**PASSAGE TO READ**.
=== Section Start ===
Control Your Tech with Your Thoughts

Jun 25, 2025

When The Matrix hit theatres back in 1999, it seemed like pure science fiction. A world where human brains and computers could directly interact? Impossible. But fast forward to today and the idea is reality. In fact, you could soon be able to control your thermostat or play a computer game just by thinking about it.

There’s one big problem though. Now that we have the collective attention span of a squirrel, how can we focus long enough to control our tech with our thoughts? 

The concept of a brain-computer interface, or BCI, is straightforward. Every one of your actions, thoughts, and sensations come from the bioelectricity created by your neurons (brain cells). Besides speeding around inside your brain and body, this bioelectricity can also be picked up by sensors and translated into commands for an external device.

Those sensors might be placed outside your head, like a bunch of electrodes inside a cap. Or they might be internal, such as a tiny chip implanted under the scalp or directly into the brain. Either way, a BCI can be summed up as “a system that enables a person to use their brain signals to control an external device.”

So far, the main focus on BCIs has been in healthcare—things like an individual learning to control a prosthetic limb, or a patient with paralysis expressing themselves through a voice application.

Commercial uses aren’t far behind, of course, and some researchers have already envisioned the day when we can send an email, play a video game, or even start our coffee maker simply by thinking about it.

But there’s a huge contradiction standing in the way of that grand tech dream.

On the one hand, learning to control your thoughts for even the simplest task, like moving a cursor, would take hours of practice and the ability for sustained focus.
=== Section End ===
**WORK INSTRUCTIONS**.
1. In the article on controlling technology with thoughts, what does the abbreviation BCI stand for?
2. Using the article on controlling technology with thoughts, explain why brain activity can be used to operate an external device.
3. Continue the article on controlling technology with thoughts from where it stops.

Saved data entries
=== Section Start ===
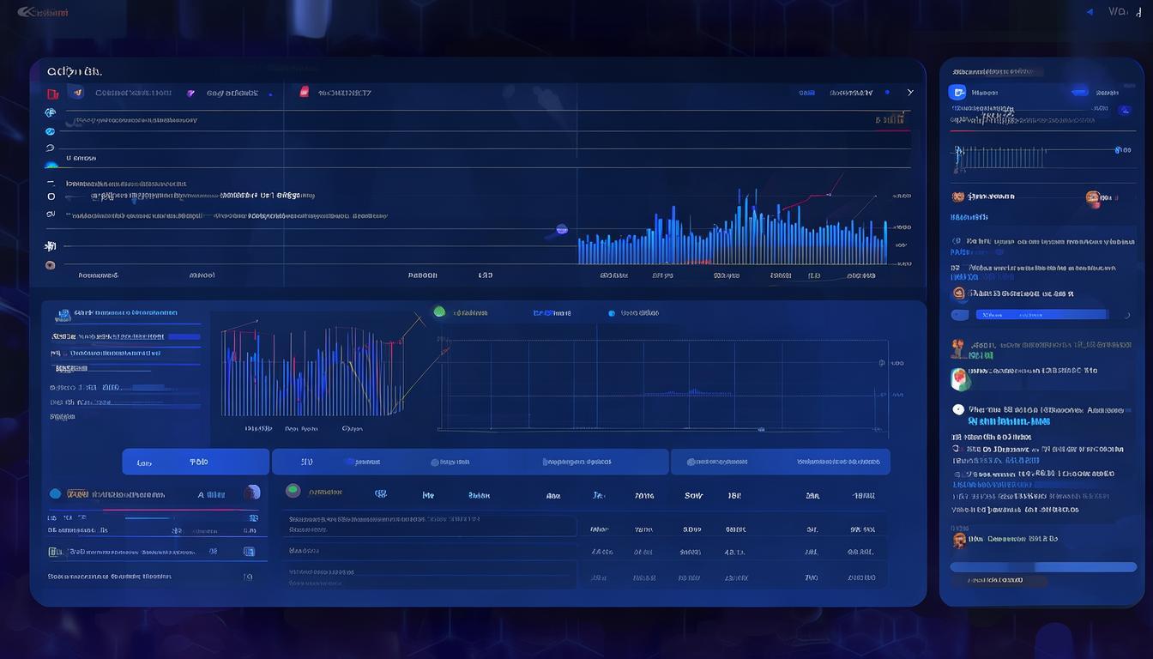Click the back arrow in top-right corner

point(1090,12)
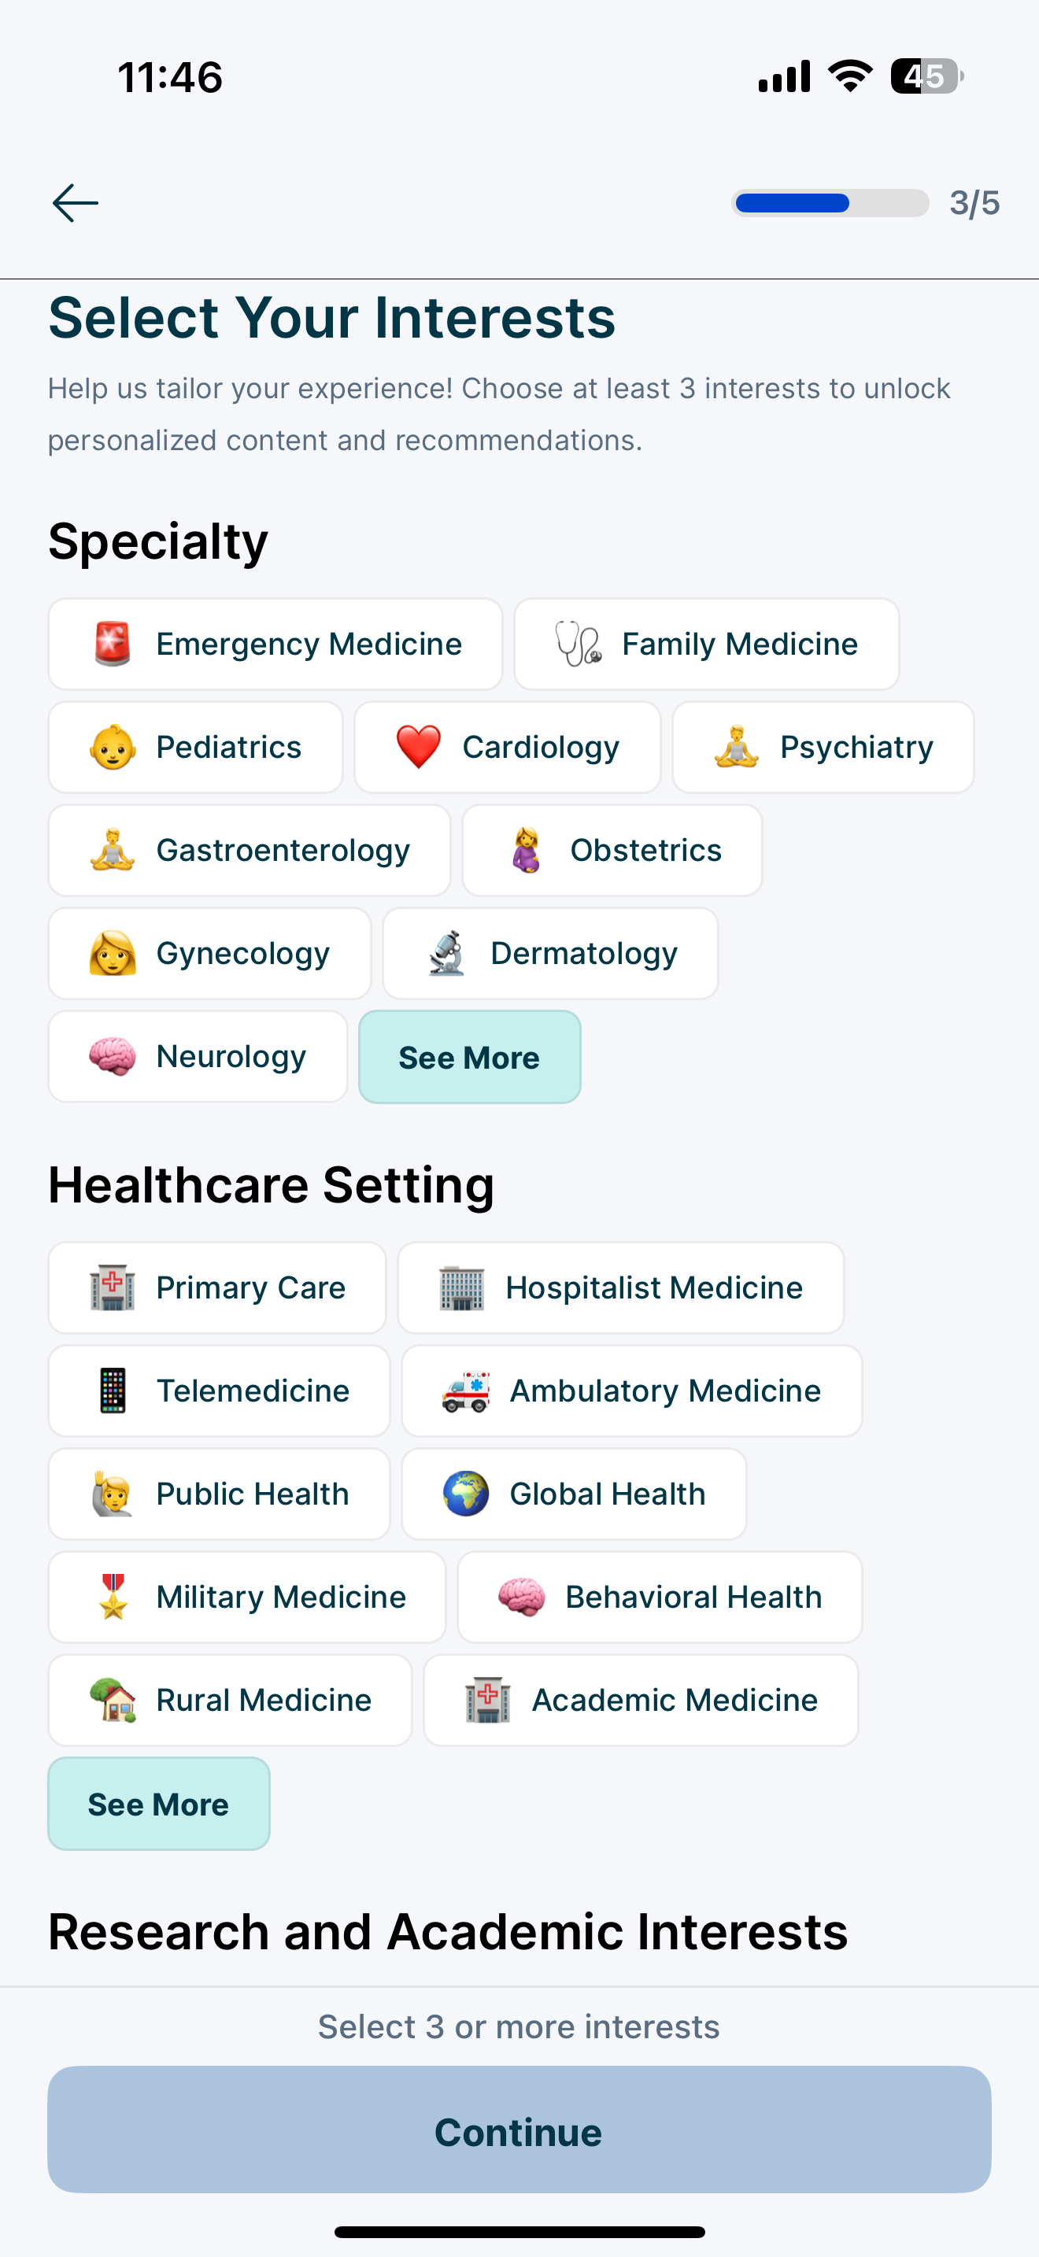Tap the siren icon on Emergency Medicine
This screenshot has height=2257, width=1039.
[113, 644]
=== Section End ===
**EXERCISE RESPONSES**.
1. BCI stands for brain-computer interface.

2. Every action, thought, and sensation comes from bioelectricity produced by neurons. Besides moving within the brain and body, this bioelectricity can be detected by sensors, placed either outside the head or implanted, and translated into commands for an external device.

3.
On the other hand, our modern digital world has conditioned us to a barrage of constant interruptions—with the average digital distraction coming at us every 47 seconds. If you’ve ever tried to meditate for more than two seconds, you know how hard it is to focus on anything that long before other random thoughts come rushing in to distract you.

So, who will be most likely to have that ability to focus, to control a device with their thoughts? The folks who regularly spend more time away from a screen than in front of it. The ones who engage in the types of activity that foster concentration and attention to detail.

People who read entire novels, or who spend hours on analog hobbies like woodworking or jigsaw puzzles. In short, the people who are probably least likely to be interested in consumer BCIs at all.

Hopefully, The Matrix will remain nothing more than an impossible sci-fi fiction. But as we get closer to the reality of brain-computer interfaces for everyday tasks, there’s a simple fact we can’t ignore. If we want to thrive in that futuristic world, it might be time to put down our phones and focus on a book.